The Feast of Saint Thomas the Apostle
So then you are no longer strangers and foreigners, but you are fellow citizens with the saints and of the household of God, being built on the foundation of the apostles and prophets, Christ Jesus himself being the chief cornerstone; in whom the whole building, fitted together, grows into a holy temple in the Lord; in whom you also are built together for a habitation of God in the Spirit.
Praise the Lord, all you nations! Extol him, all you peoples! For his loving kindness is great toward us. The Lord's faithfulness endures forever. Praise the Lord!
But Thomas, one of the twelve, called Didymus, wasn't with them when Jesus came. The other disciples therefore said to him, "We have seen the Lord!" But he said to them, "Unless I see in his hands the print of the nails, put my finger into the print of the nails, and put my hand into his side, I will not believe." After eight days, again his disciples were inside and Thomas was with them. Jesus came, the doors being locked, and stood in the middle, and said, "Peace be to you." Then he said to Thomas, "Reach here your finger, and see my hands. Reach here your hand, and put it into my side. Don't be unbelieving, but believing." Thomas answered him, "My Lord and my God!" Jesus said to him, "Because you have seen me, you have believed. Blessed are those who have not seen and have believed."
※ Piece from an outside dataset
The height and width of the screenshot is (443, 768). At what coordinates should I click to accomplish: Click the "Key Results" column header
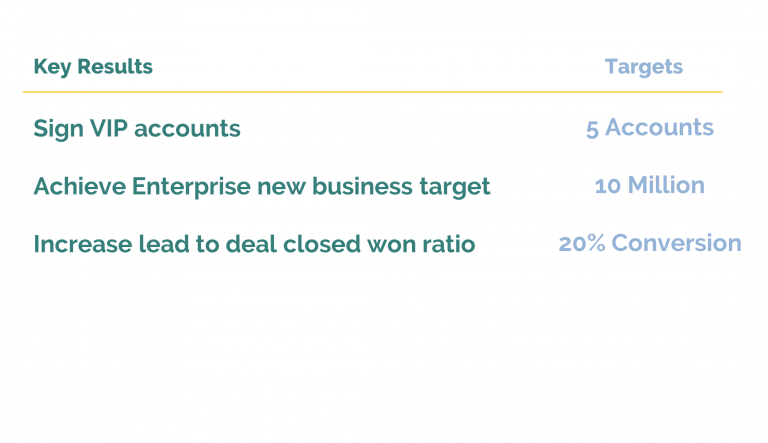pyautogui.click(x=93, y=67)
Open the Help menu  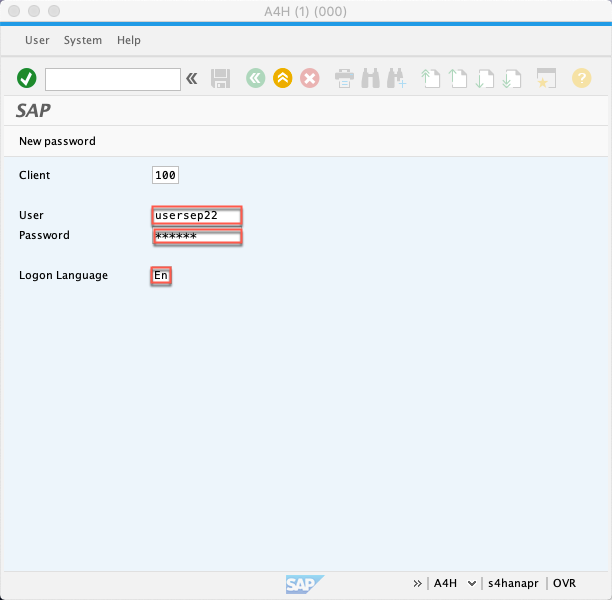coord(129,40)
Thomas gets a rough deal in popular memory. We remember him as "Doubting Thomas," as if doubt were his defining characteristic rather than just one honest moment in an extraordinary life. This is the man who, when Jesus announced he was returning to Judea despite real danger, said to the other disciples, "Let's also go, that we may die with him." Thomas was brave, loyal, and deeply serious about his faith. His doubt wasn't cynicism — it was grief. He had lost everything, and he needed to know it was real.
Notice how Jesus doesn't scold him. There's no lecture, no disappointment. Jesus simply shows up and offers exactly what Thomas asked for — the wounds, the hands, the side. What emerges from this encounter is something profound: Jesus meets us precisely where our doubt lives, not where we wish it didn't.
The reading from Ephesians gives us the architectural image — the Church as a building, with Christ as the cornerstone and the apostles as the foundation. Thomas is part of that foundation. His honest wrestling, his refusal to pretend, his eventual cry of "My Lord and my God" — one of the most complete declarations of faith in all of Scripture — is load-bearing. The doubt and the faith are both part of what holds us up.
This matters on ordinary days when faith feels thin. When we sit with a question we can't resolve, or when the resurrection feels more like a beautiful idea than a living reality, Thomas is our companion. The movement here is from absence to presence, from locked doors to open hands.
Consider carrying these questions through the day:
Where in your life right now are you waiting for something real to hold onto?
What would it mean to bring your actual doubts to God, rather than the tidy version?
Who in your life might need to hear that honest questioning and deep faith can live in the same person?